BEGIN Source document

How do bone marrow microenvironments regulate B lymphocyte production?

Summary B lymphocytes, which are essential in eliminating pathogens such as viruses and bacteria, decline during aging, in part due to a reduced bone marrow microenvironment (the factory for B lymphocyte production). The changes that occur in the B lymphocyte factory that cause this decline are unclear and will be investigated in this project.

Project Details

B lymphocytes are antibody-producing white blood cells that eliminate pathogens such as viruses and bacteria. A range of diseases involve significantly reduced B lymphocyte numbers, and, by the age of 60 (currently more than 20% of the Australian population), the production of B lymphocytes in humans has significantly declined as a result of aging. People with low B lymphocyte numbers are more susceptible to infection by viruses and other pathogens, contributing to their increased morbidity and mortality. Low B lymphocyte numbers in humans also reduces the effectiveness of vaccinations, further contributing to the risk of infection.

END Source document
BEGIN Given records

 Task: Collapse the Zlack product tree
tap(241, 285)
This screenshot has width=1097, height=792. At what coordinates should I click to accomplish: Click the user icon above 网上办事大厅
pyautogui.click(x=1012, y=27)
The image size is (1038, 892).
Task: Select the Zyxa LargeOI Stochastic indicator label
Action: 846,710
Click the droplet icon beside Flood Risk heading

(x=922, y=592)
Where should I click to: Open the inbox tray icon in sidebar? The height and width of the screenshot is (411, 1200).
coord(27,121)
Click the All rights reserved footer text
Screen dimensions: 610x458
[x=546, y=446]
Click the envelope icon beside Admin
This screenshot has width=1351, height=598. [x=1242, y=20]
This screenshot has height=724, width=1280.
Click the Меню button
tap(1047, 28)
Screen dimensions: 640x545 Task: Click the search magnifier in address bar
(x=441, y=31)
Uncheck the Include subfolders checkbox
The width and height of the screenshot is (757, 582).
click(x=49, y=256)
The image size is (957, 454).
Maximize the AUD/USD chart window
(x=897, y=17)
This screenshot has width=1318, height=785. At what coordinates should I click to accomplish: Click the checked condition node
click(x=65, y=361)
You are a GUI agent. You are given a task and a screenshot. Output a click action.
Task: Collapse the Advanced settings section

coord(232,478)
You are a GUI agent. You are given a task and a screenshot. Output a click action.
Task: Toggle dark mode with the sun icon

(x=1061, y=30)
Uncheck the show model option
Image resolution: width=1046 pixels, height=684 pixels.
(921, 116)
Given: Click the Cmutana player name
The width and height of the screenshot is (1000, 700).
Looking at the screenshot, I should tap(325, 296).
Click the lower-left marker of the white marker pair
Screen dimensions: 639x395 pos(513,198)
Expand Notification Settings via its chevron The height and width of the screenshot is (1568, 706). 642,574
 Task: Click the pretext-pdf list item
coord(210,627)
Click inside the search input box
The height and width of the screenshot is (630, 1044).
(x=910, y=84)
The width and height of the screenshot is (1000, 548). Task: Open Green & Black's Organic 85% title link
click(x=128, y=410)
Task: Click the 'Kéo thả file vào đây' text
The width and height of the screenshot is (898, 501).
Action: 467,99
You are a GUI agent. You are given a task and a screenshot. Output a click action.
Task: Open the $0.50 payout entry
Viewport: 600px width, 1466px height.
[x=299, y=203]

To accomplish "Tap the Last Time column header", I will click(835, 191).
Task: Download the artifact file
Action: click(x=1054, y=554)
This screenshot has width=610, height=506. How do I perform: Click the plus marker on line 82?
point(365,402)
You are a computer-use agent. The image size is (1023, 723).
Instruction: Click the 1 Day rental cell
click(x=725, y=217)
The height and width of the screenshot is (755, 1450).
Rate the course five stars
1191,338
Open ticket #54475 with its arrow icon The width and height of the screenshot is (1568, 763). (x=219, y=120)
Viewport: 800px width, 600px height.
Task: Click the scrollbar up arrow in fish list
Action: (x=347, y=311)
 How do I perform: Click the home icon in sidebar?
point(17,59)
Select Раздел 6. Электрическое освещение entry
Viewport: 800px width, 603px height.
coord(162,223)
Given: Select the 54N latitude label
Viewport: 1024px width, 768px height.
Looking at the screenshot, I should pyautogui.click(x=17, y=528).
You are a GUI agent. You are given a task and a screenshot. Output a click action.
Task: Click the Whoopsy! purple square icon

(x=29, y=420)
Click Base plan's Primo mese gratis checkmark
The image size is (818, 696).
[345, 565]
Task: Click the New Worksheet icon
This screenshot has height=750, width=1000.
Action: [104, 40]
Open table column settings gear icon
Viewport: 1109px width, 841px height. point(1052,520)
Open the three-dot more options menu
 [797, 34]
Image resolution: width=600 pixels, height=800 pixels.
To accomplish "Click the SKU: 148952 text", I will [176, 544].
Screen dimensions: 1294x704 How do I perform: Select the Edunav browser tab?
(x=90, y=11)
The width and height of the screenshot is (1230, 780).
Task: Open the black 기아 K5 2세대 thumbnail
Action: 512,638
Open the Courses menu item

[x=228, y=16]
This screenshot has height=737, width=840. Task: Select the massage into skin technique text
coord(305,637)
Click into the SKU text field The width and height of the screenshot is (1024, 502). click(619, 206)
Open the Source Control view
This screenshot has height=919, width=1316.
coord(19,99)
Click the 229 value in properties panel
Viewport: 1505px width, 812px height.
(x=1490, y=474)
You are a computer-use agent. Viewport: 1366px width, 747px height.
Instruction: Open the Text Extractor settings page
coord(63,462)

END Given records

What to do:
a: Duplicate the passage from the B lymphocyte project description, starting at "Summary B lymphocytes, which" and ending at "in this project.".
b: According to the B lymphocyte project description, what do low B lymphocyte numbers in humans reduce the effectiveness of?

Answers for each item:
a:
Summary B lymphocytes, which are essential in eliminating pathogens such as viruses and bacteria, decline during aging, in part due to a reduced bone marrow microenvironment (the factory for B lymphocyte production). The changes that occur in the B lymphocyte factory that cause this decline are unclear and will be investigated in this project.

b: Vaccinations.